In Pakistan, the economy is expected to expand by only 2.5pc in 2023 as devastating floods caused significant damages, particularly for agriculture, with spillover effects on related industrial and service sectors.
Overall, weaker global demand, tighter monetary policy, additional supply disruptions, further escalation in commodity prices and the emergence of new Covid-19 variants pose significant risks in 2023.
The floods in Pakistan caused unemployment, given that 43pc of employed people work in agriculture in the most affected areas. The report says as the United States Federal Reserve raised its policy rate and international investors reduced their exposures to developing markets in 2022, South Asian currencies weakened significantly against the dollar.
Existing high levels of sovereign debt and unsustainable debt-servicing burdens prompted several South Asian countries to seek multilateral financial support in the second half of 2022. Consumer price inflation in South Asia, particularly in Pakistan and Sri Lanka, accelerated markedly in 2022, driven by rising global fuel and food prices.
“In most countries we expect that private consumption and investment will weaken due to inflation and higher interest rates,” said Ingo Pitterle, Senior Economist at the UN Department of Economic and Social Affairs.
The report found that most developing countries saw a slower job recovery in 2022 and continue to face relatively high levels of unemployment.

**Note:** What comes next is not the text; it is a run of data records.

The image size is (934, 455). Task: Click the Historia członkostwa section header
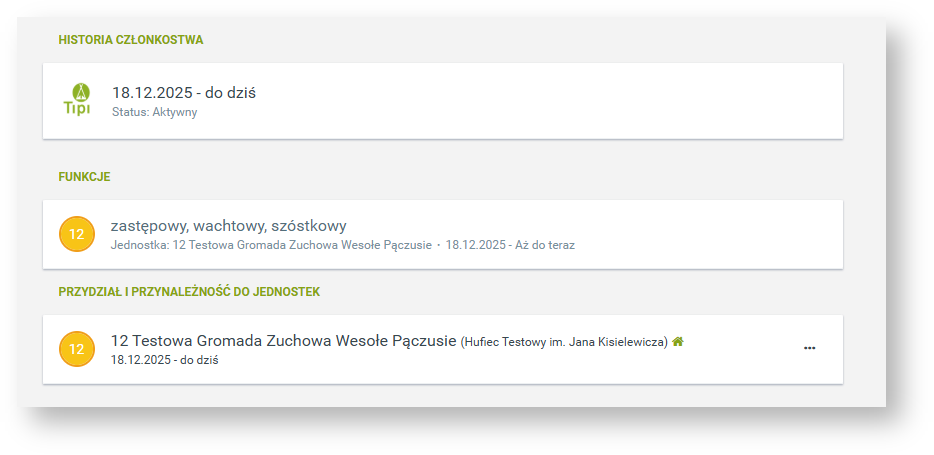tap(131, 40)
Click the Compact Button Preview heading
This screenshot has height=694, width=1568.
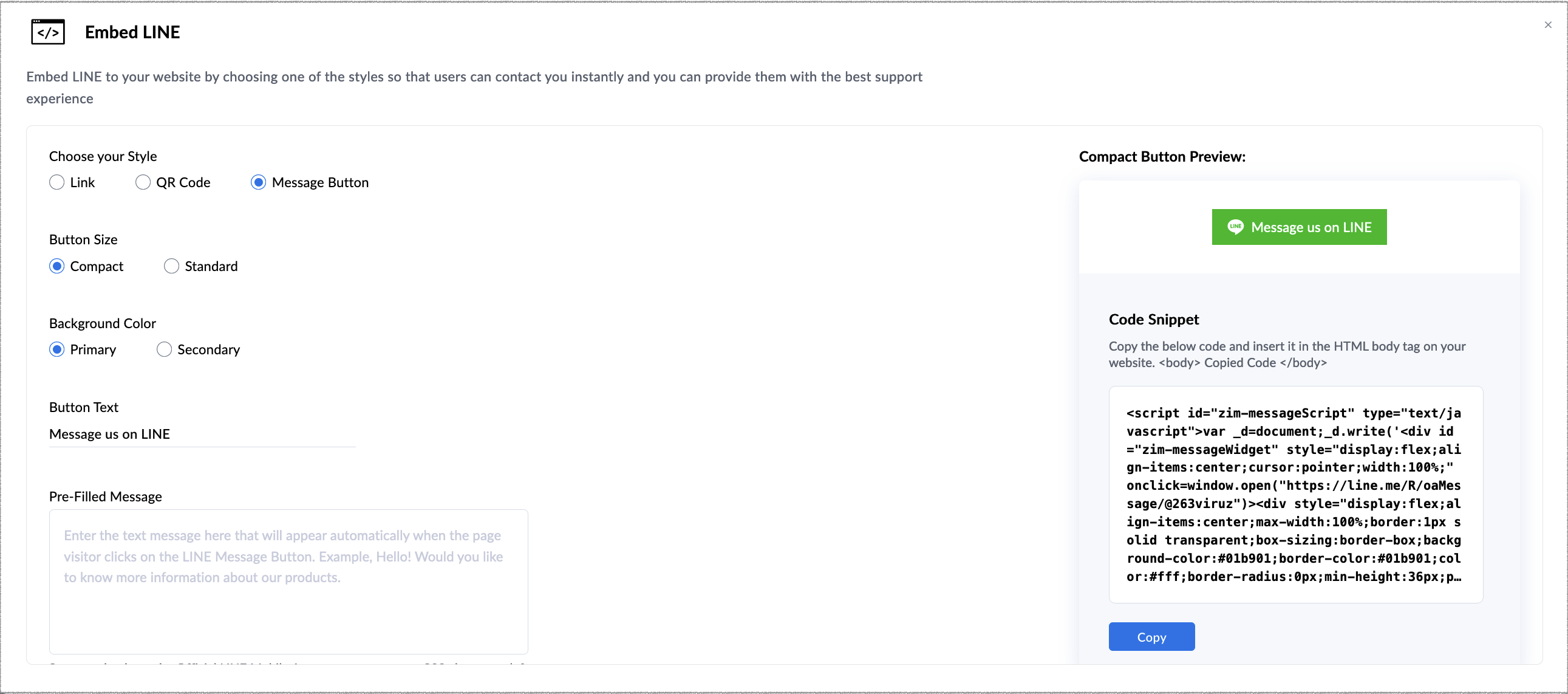click(x=1161, y=157)
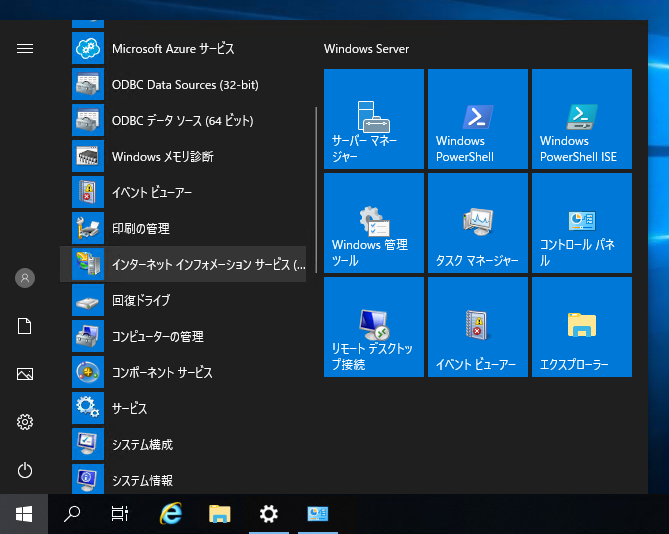
Task: Click the Windows Start button
Action: pyautogui.click(x=24, y=514)
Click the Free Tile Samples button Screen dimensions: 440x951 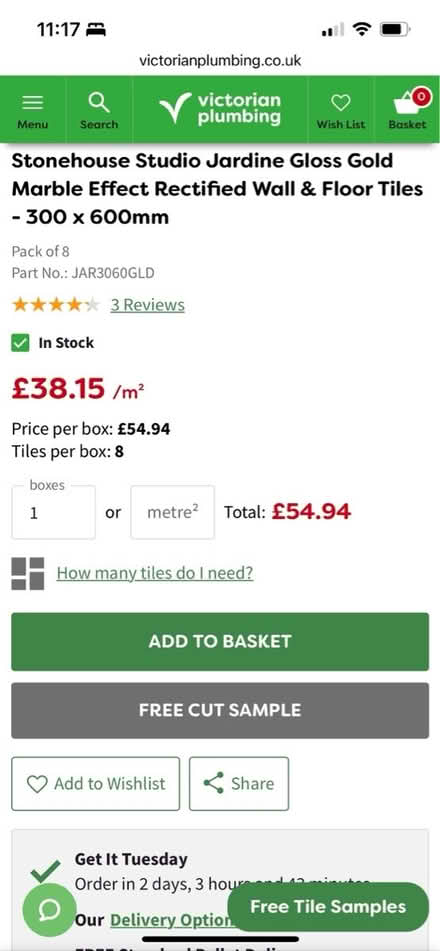point(328,907)
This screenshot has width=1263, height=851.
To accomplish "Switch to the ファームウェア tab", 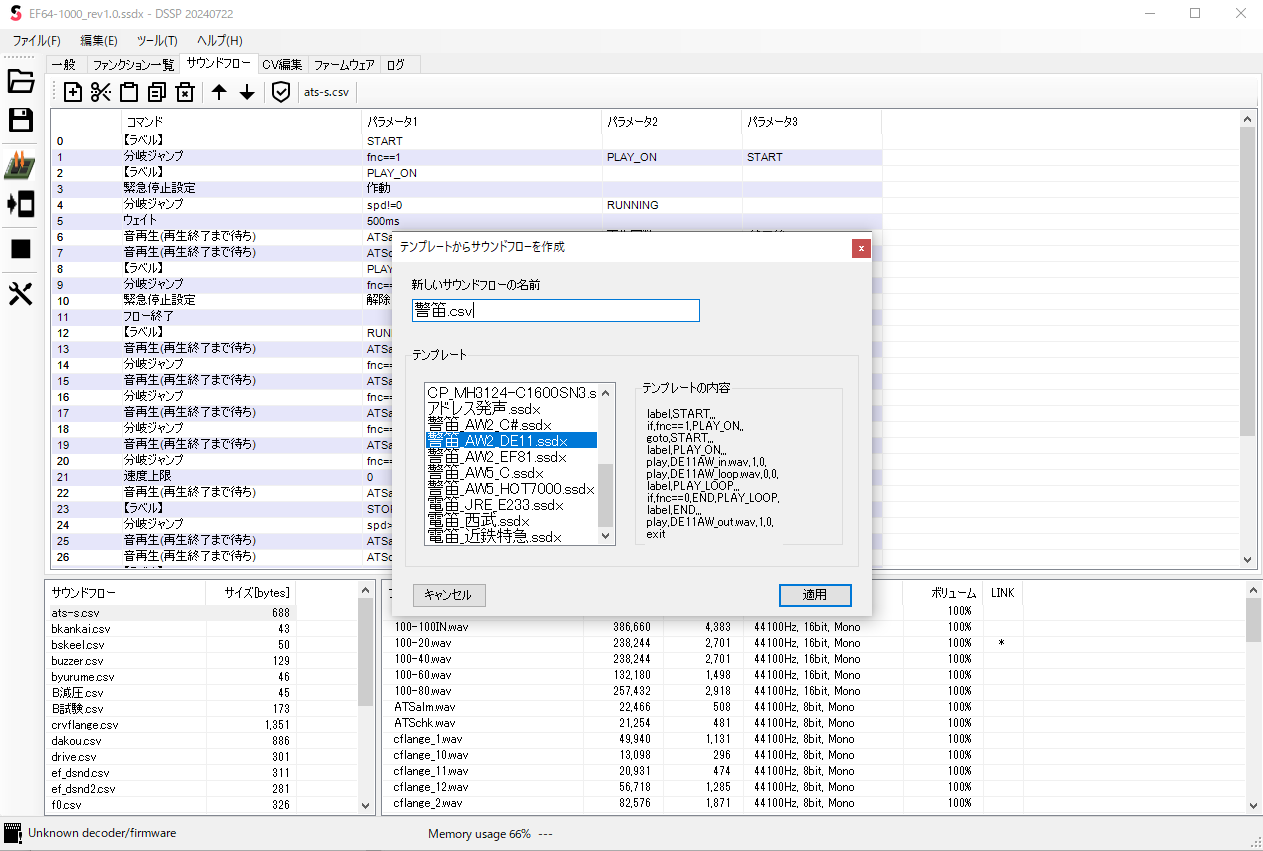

Disproportionate losses in women’s employment during the initial phase of the pandemic have not been fully reversed, with improvements mainly arising from a recovery in the informal sector.
Slower growth, coupled with elevated inflation and mounting debt vulnerabilities, threatens to further set back hard-won achievements in sustainable development, it warns.
After a long period of price stability, inflation has returned in many countries.
Pandemic-induced inflationary pressures have proven persistent, with demand recovering quickly and supply lagging amid significant disruptions in supply chains.
Soaring food and energy prices and renewed supply shocks, caused by the war in Ukraine, have not only fuelled a surge in inflation but also pushed up short- and medium-term inflation expectations.